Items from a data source
■ ■ ■
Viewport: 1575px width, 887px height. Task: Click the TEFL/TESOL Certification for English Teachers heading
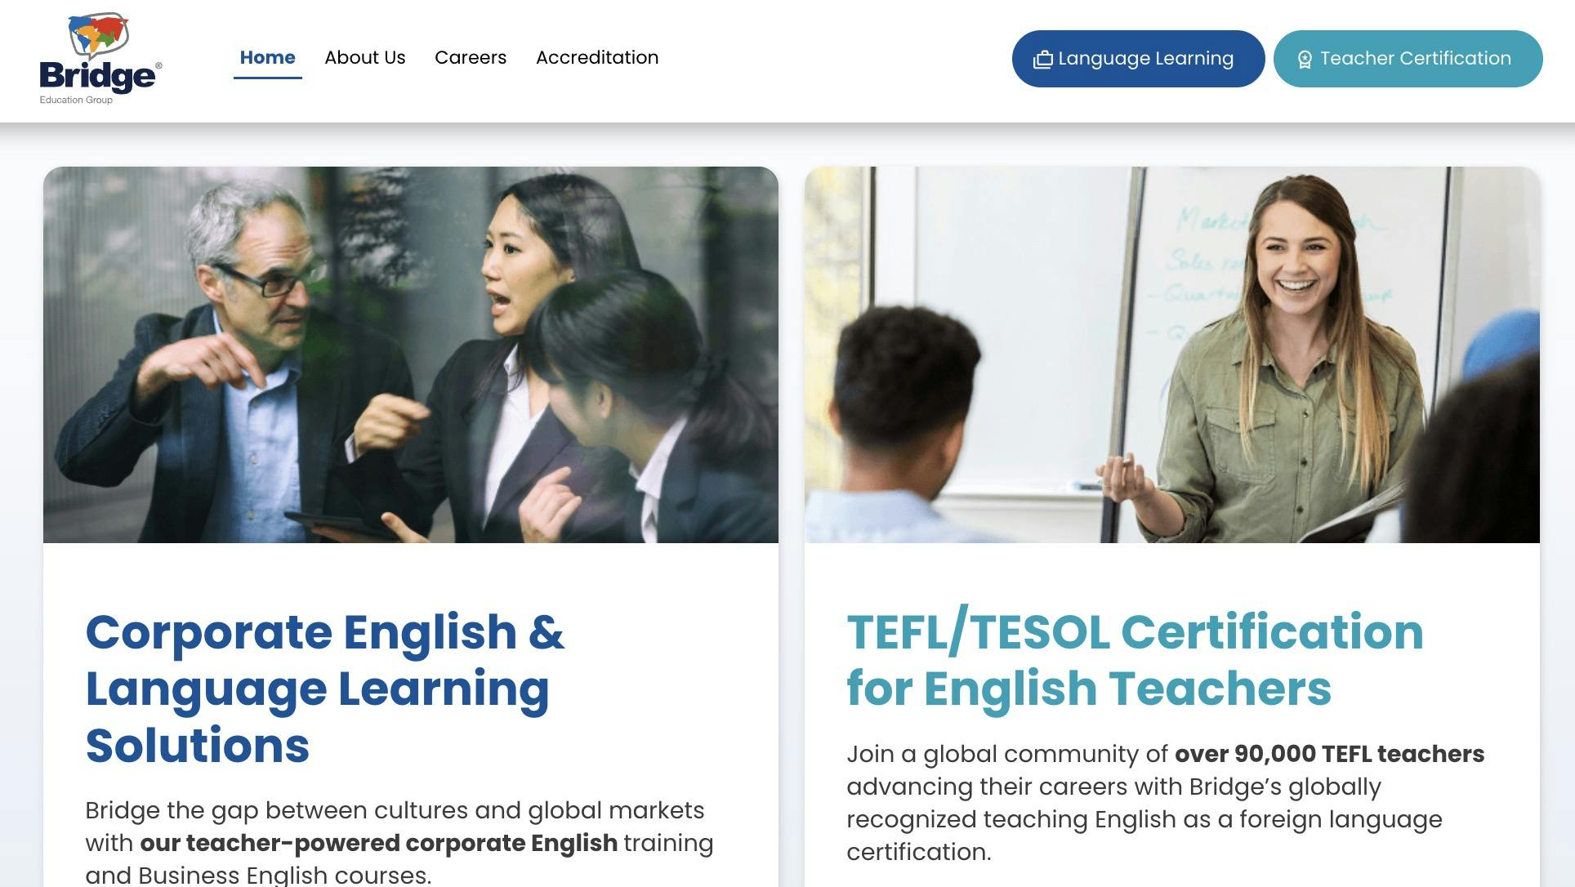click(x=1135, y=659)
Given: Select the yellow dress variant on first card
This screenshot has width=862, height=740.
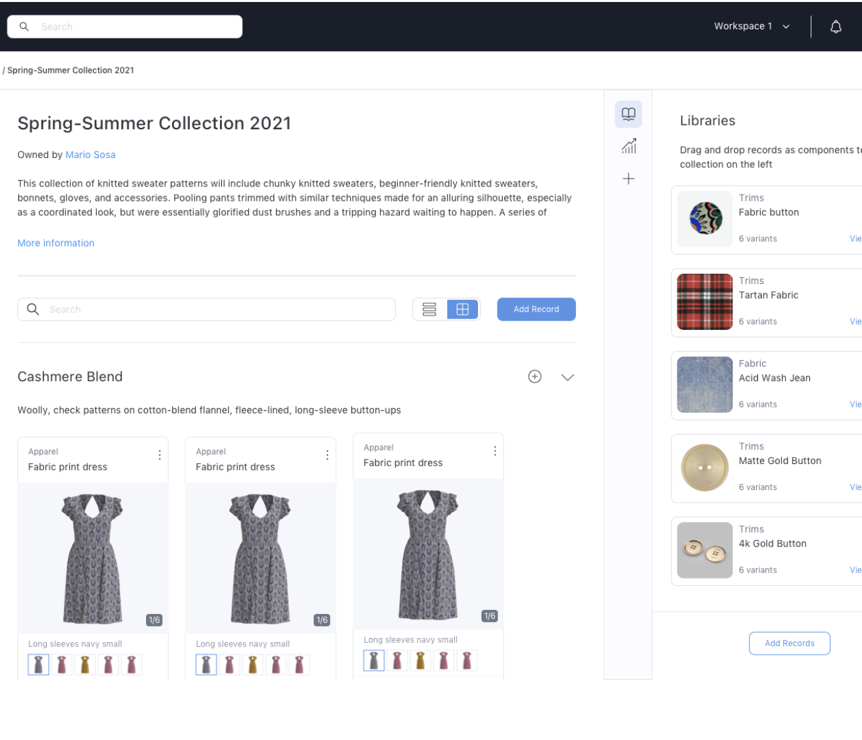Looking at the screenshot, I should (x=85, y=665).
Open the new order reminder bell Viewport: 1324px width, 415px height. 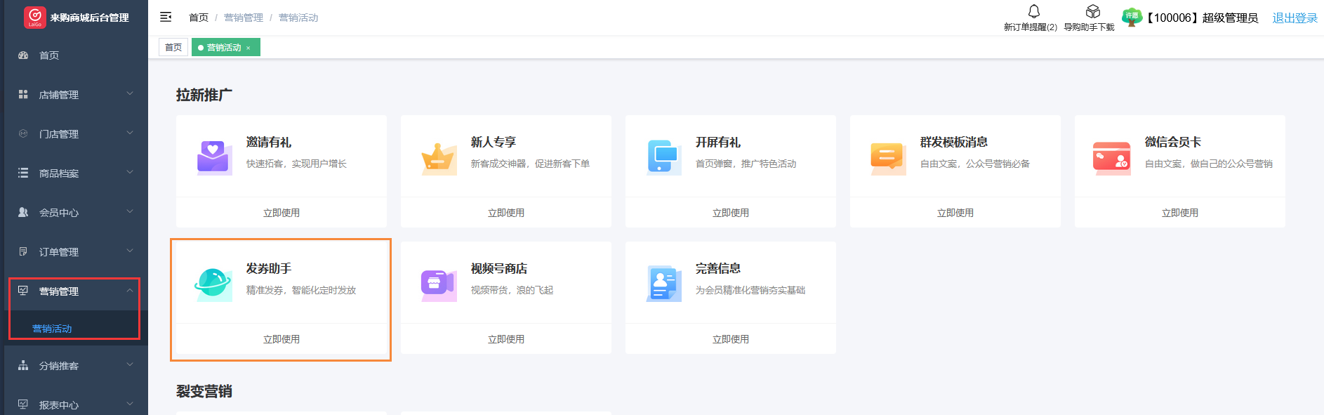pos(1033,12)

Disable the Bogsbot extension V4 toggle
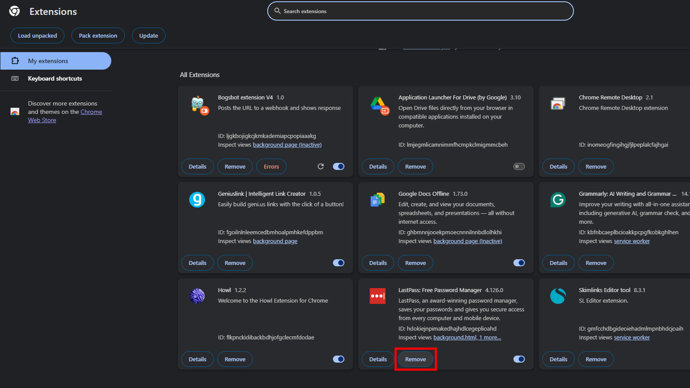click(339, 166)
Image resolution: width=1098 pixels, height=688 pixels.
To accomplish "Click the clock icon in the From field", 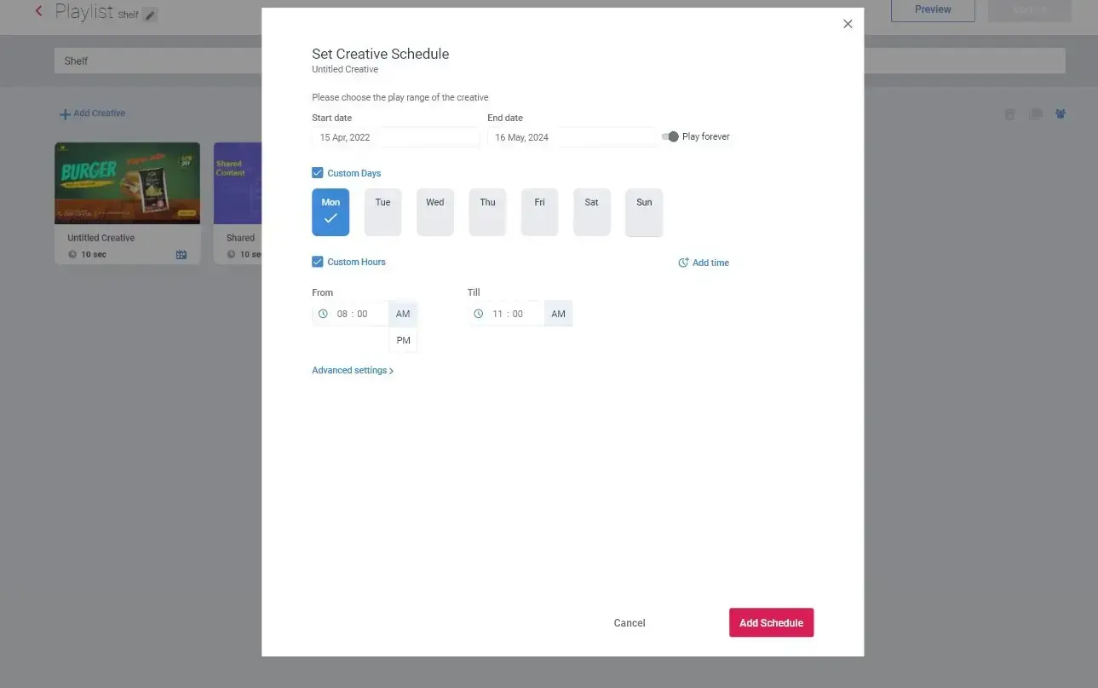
■ ■ ■
◆ THE PROBLEM:
Starting at the top of the records and ending with the line that contains "click(x=1135, y=659)", rewrite those lines, including the requests, and rescale each coordinate in the answers by a factor of 2.35, rounding to whole numbers with halves rounded up. Omit the pictures from your output.

◆ EXERCISE SOLUTION:
Viewport: 1575px width, 887px height. Task: Click the TEFL/TESOL Certification for English Teachers heading
click(x=2667, y=1549)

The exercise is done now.